Village Voice rock critic Christgau finally achieves life between hardcovers (although the paperback original collections of his justly famous “Consumer Guide” columns have long been in print) with this wildly variegated assortment of profiles. A book that skips directly from Elvis to Janis is clearly not intended to be a history of rock ‘n” roll, and Christgau makes no effort to pretend otherwise. Rather, the collection is a book of his enthusiasms, a cornucopia that allows him to include such odd-artists-out as the women’s rock band L7 and the blackface yodeler Emmett Miller. Christgau’s idiosyncratic selection omits a lot of key figures, and some of the volume’s inclusions—jazz sax player James Carter, country poseur Garth Brooks—are dispensable.

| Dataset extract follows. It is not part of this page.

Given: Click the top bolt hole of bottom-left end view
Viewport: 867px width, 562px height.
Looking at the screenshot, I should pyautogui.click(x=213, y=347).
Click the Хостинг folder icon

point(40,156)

Christgau is rightly revered for his wide-ranging taste and astonishing ability to make totally wacked-out connections. Who else would link Chuck Berry to post-punk lesbians Sleater-Kinney and make it work? Of course, the downside to that particular habit, which runs throughout Christgau’s oeuvre, not just this volume, is that when the connection is less apparent, the reference becomes alarmingly private, not to say downright abstruse. For a guy who claims to eschew musicological analysis, he is disarmingly adept at tossing in just the right detail to make a point; he’s one of the only Voice arts regulars who doesn’t seem intoxicated by the brilliance of his own prose style. As a result, this is a highly entertaining book to dip into at random. On the other hand, reading it in extended doses is like gorging on fudge. All of Christgau’s considerable strengths and weaknesses are on display.